Best reasons to choose USA over Portugal
Portugal’s residence-by-investment scheme has been marketed prolifically in South Africa in the last two years. It is similar to the U.S. EB-5 program in some ways; and if you choose to invest in “the arts” or in “research activities”, the minimum investment amount is slightly lower than the U.S program. But investors need to be cautious about the Portugal program and the economic environment they’re investing in.
Portugal’s economy is currently rated 47th in the world according to the IMF – compared to the U.S. which is the world’s number one economy. For perspective, South Africa’s economy is ranked at 39th place, eight rungs higher than Portugal. Ask yourself: would you invest in the arts or in research activities in South Africa?

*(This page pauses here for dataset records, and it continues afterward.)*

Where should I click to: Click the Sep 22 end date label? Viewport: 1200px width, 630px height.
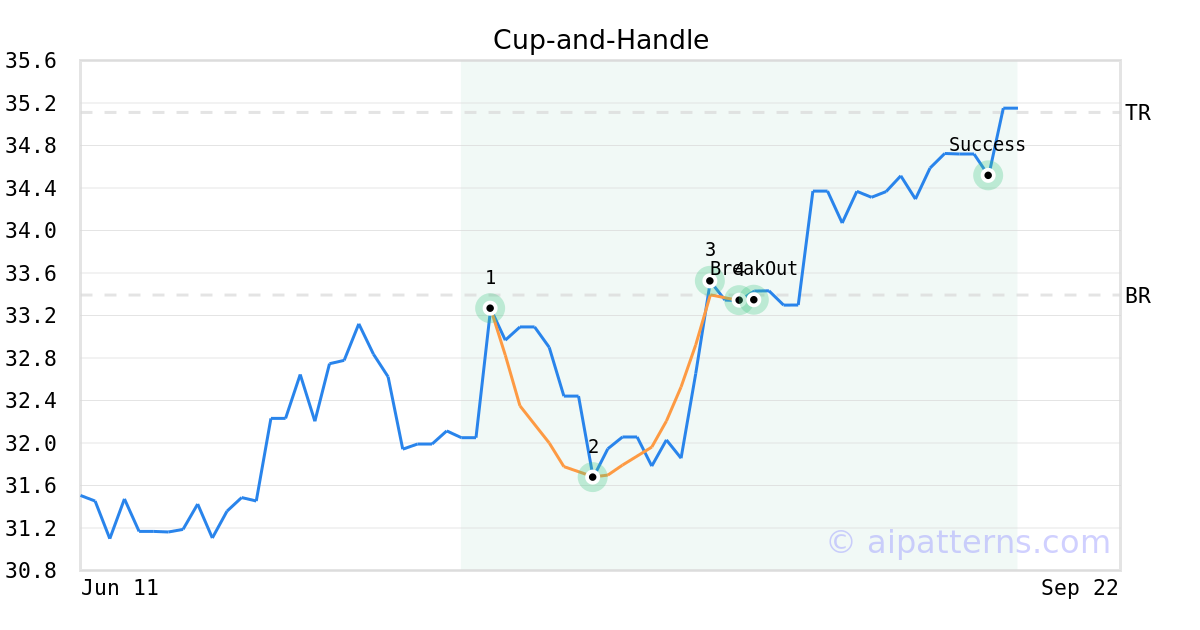pos(1080,588)
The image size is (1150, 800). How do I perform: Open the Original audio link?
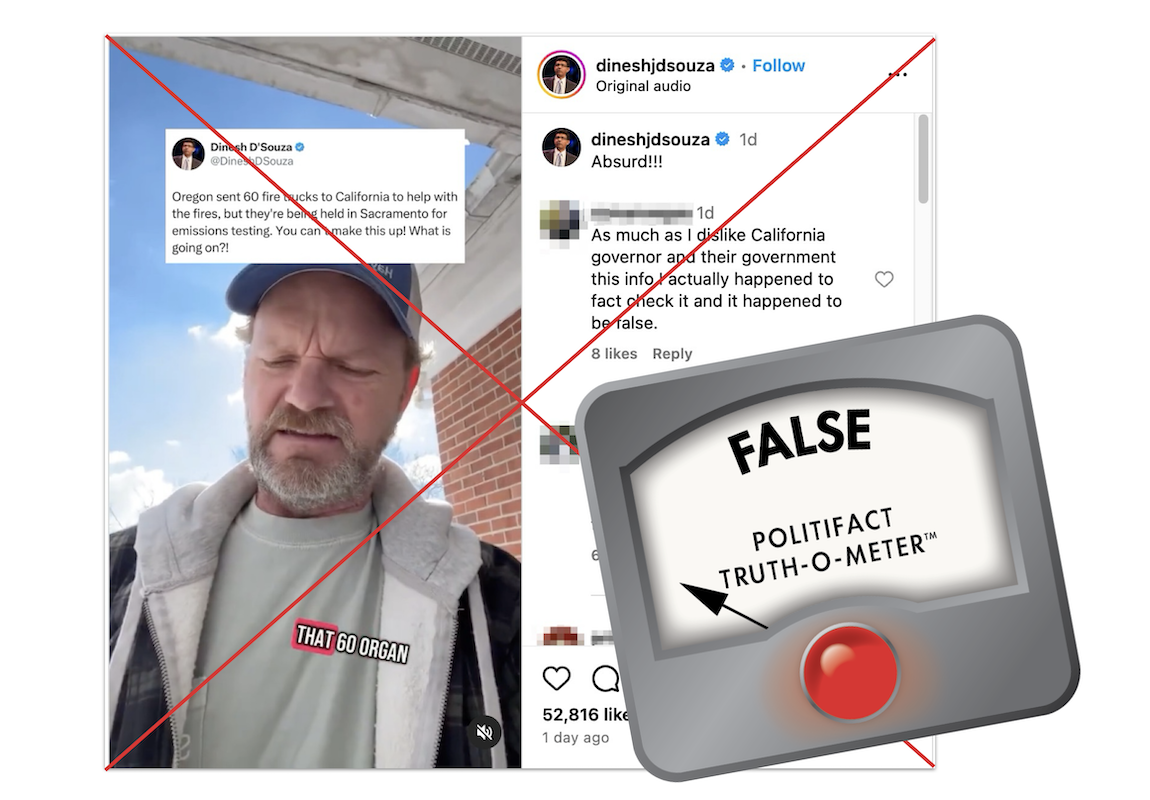(643, 87)
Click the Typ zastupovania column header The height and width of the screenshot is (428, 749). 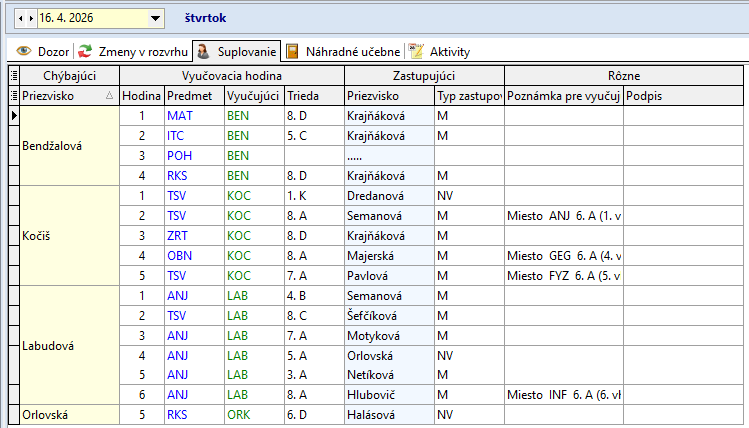tap(468, 96)
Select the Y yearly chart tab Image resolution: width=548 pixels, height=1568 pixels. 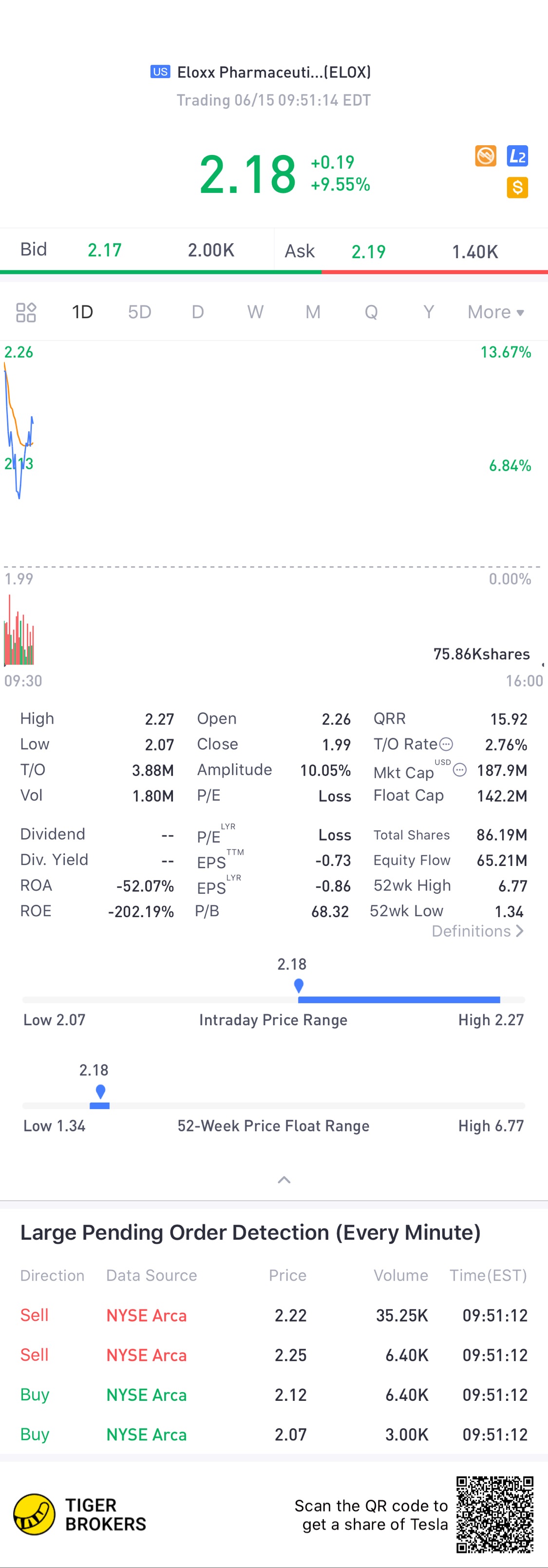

Property is another investment option in Portugal, but again, you need to consider the economic climate, Portugal’s property market, and the risks of capital loss. With Brexit looming, who knows what will happen to the EU in the next 5 years – which is the minimum investment term in Portugal’s visa program. Geopolitical events could have a dramatic impact on any investment in the country, and particularly property. It may also affect freedom of travel within the EU, which is one of this program’s main selling points.
Property assets can be risky
Some European programs are (wrongly) perceived as “less risky” by South Africans, because in many cases you invest directly in property. In other words, you buy and own real estate in the country you’re seeking to gain residency. This gives investors a (false) sense of security. While they are buying a physical asset, and buying a property is probably something they’ve probably done before, what investors aren’t always aware of is that the property markets in these countries are a lot more volatile than what they’re used to in South Africa. The Greek property market, for example, is down 45% since 2008. On top of this, there are ever-increasing property taxes levied. For example, in 2015, over 45,000 Greeks refused to accept the properties they inherited, due to the heavy taxes levied on properties.
LCR’s current EB-5 offering, the Surf Club Four Seasons Hotel and Residences, on the other hand, is highly collateralized debt investment in a prestigious and exclusive real estate development. You invest $500,000, which we anticipate should be returned to you after 5 years. You are then free to do what you like with your money, without the worry of having to sell a property, or pay property taxes. We believe this is a lower-risk, and certainly lower-hassle, option for investors who are looking to emigrate.
And of course, if you’re looking to make a life overseas rather than simply gain a second passport, America is the obvious choice. It offers many of the best schools and universities in the world, it’s an easy cultural fit for South Africans, you gain access to the world’s biggest economy, and the lifestyle is safe and secure compared to South Africa.